Krankengeld

Ist der Arbeitnehmer infolge Krankheit arbeitsunfähig, hat er gegenüber dem Arbeitgeber für die ersten 6 Wochen der Arbeitsunfähigkeit einen Anspruch auf Fortzahlung des Arbeitsentgelts (s. Entgeltfortzahlung). Dauert die Arbeitsunfähigkeit länger an oder hat der Arbeitnehmer aus anderen Gründen keinen Anspruch auf Entgeltfortzahlung (z. B. weil die 4-wöchige Wartefrist noch nicht abgelaufen ist), erhält der Arbeitnehmer für höchstens 78 Wochen von der gesetzlichen Krankenversicherung ein Krankengeld in Höhe von 70 % des letzten vollen Bruttomonatlohns, höchstens aber 90 % des Nettomonatlohns (§§ 44 – 51 SGB V).

Voraussetzungen für Krankengeld

Um Krankengeld zu bekommen, muss ein Krankenversicherter infolge einer Krankheit arbeitsunfähig sein. Ein Arbeitnehmer ist arbeitsunfähig erkrankt, wenn er nicht mehr oder nur unter der Gefahr der Verschlimmerung der Erkrankung seine Arbeit ausführen kann.

Wer auf Kosten der Krankenkasse stationär in einem Krankenhaus, einer Vorsorge- oder Rehabilitationseinrichtung behandelt wird, hat ebenfalls Anspruch.

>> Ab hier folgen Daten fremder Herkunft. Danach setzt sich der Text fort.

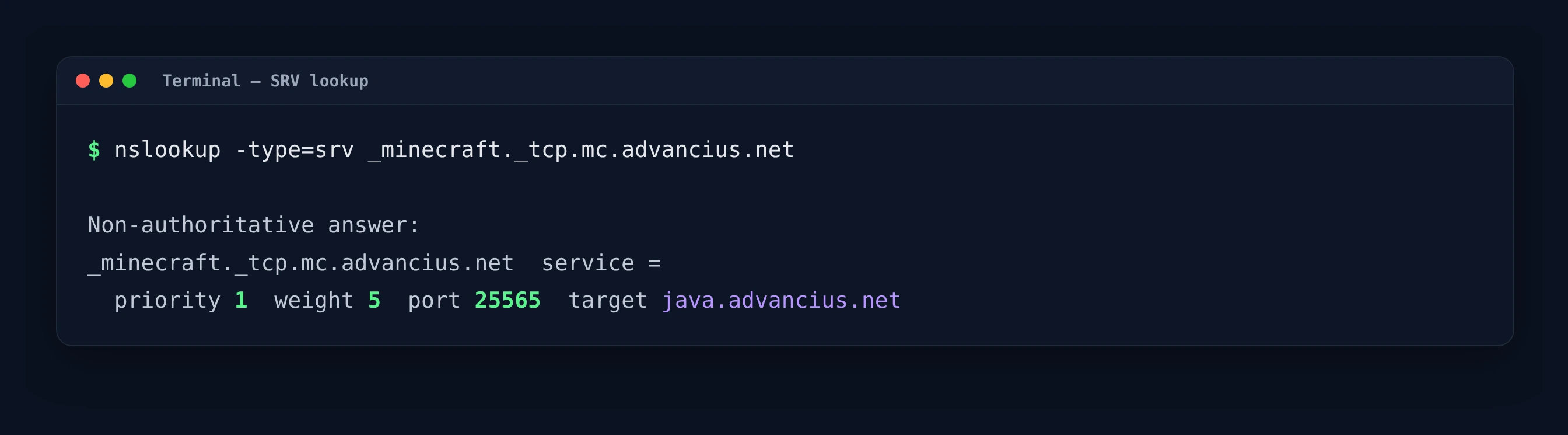The image size is (1568, 435).
Task: Click the "target" label
Action: pyautogui.click(x=607, y=301)
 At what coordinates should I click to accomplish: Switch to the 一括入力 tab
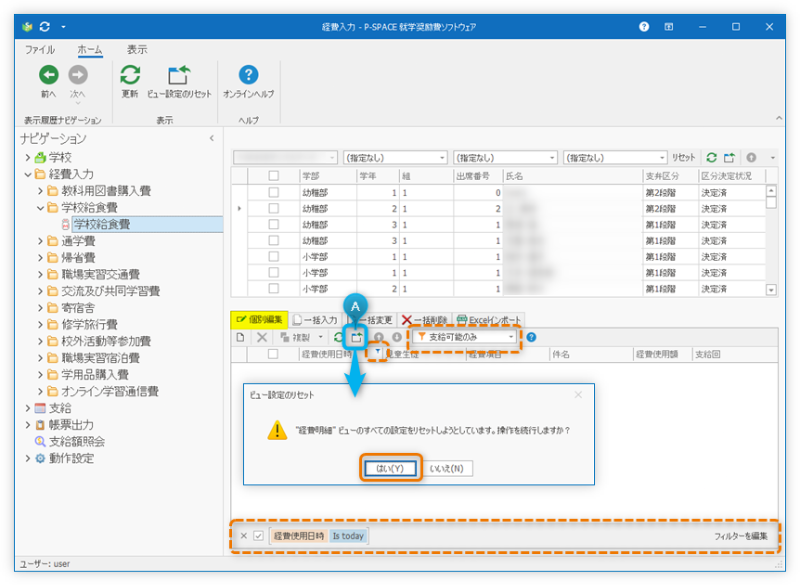316,320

Die gesetzliche Krankenversicherung zahlt auch in anderen Fällen Krankengeld. So haben zum Beispiel gesetzlich versicherte Arbeitnehmer unter bestimmten Voraussetzungen im Falle der Erkrankung des Kindes, das noch nicht 12 Jahre alt ist, einen Anspruch für 10 Arbeitstage im Kalenderjahr (bzw. 20 Arbeitstage für allein erziehende Versicherte).